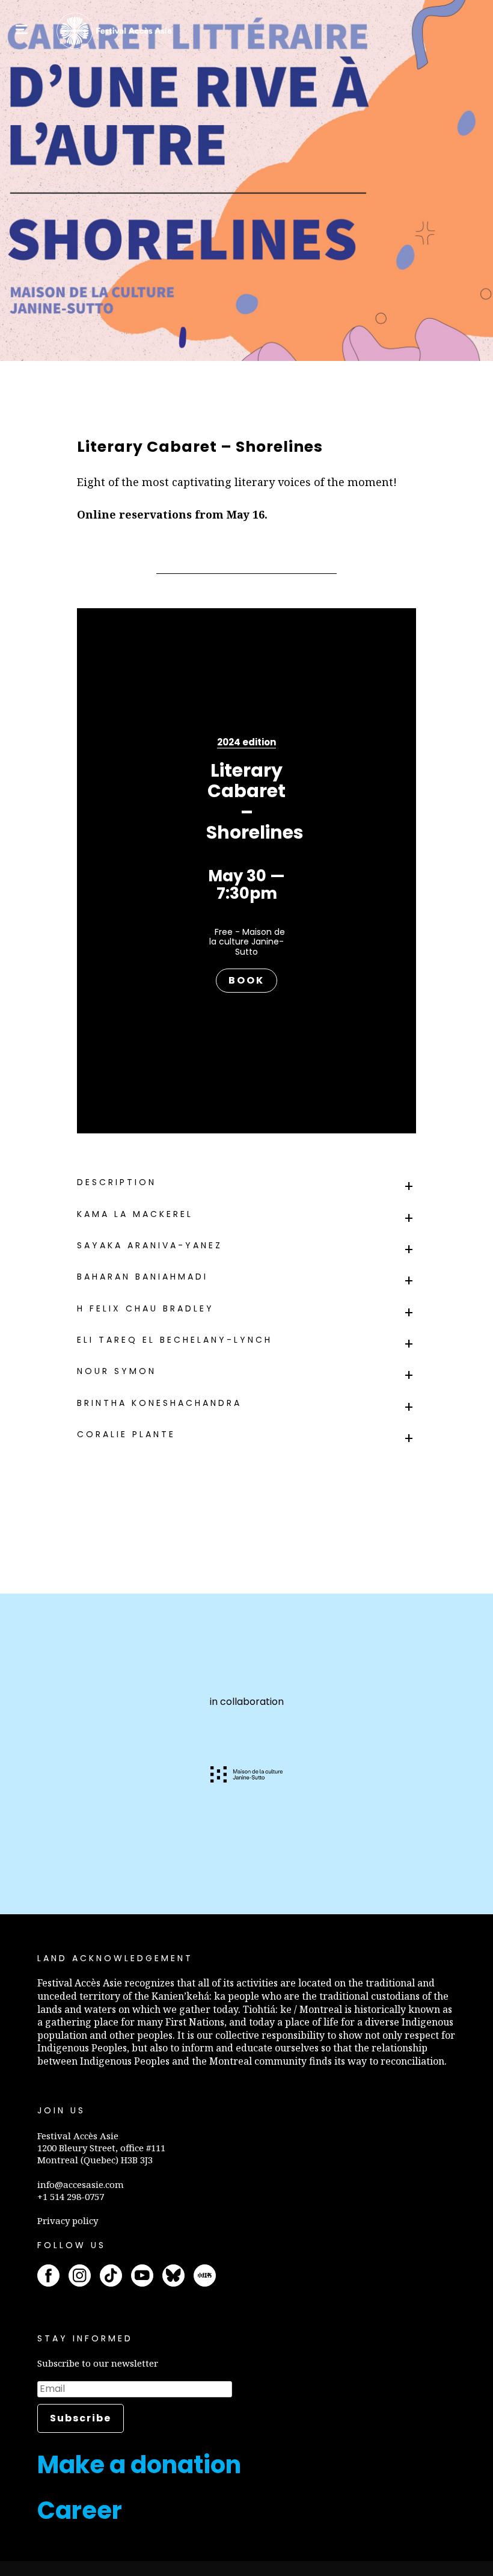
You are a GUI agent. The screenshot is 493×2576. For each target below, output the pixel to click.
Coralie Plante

:::::

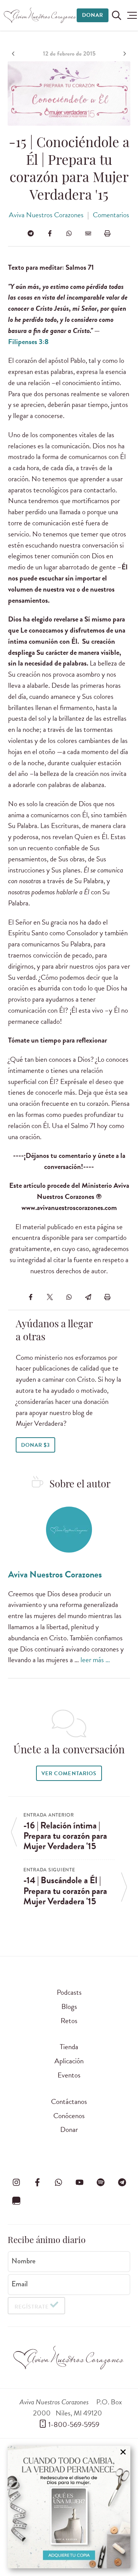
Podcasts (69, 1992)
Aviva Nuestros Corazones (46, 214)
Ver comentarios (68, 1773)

:::::

* [DIRECTIONS FOR THIS TASK]
Where the listing above has a line with "Podcasts (69, 1992)", start there, and output every line exactly through the line with "Ver comentarios (68, 1773)", which is also included.

* [EXERCISE OUTPUT]
Podcasts (69, 1992)
Aviva Nuestros Corazones (46, 214)
Ver comentarios (68, 1773)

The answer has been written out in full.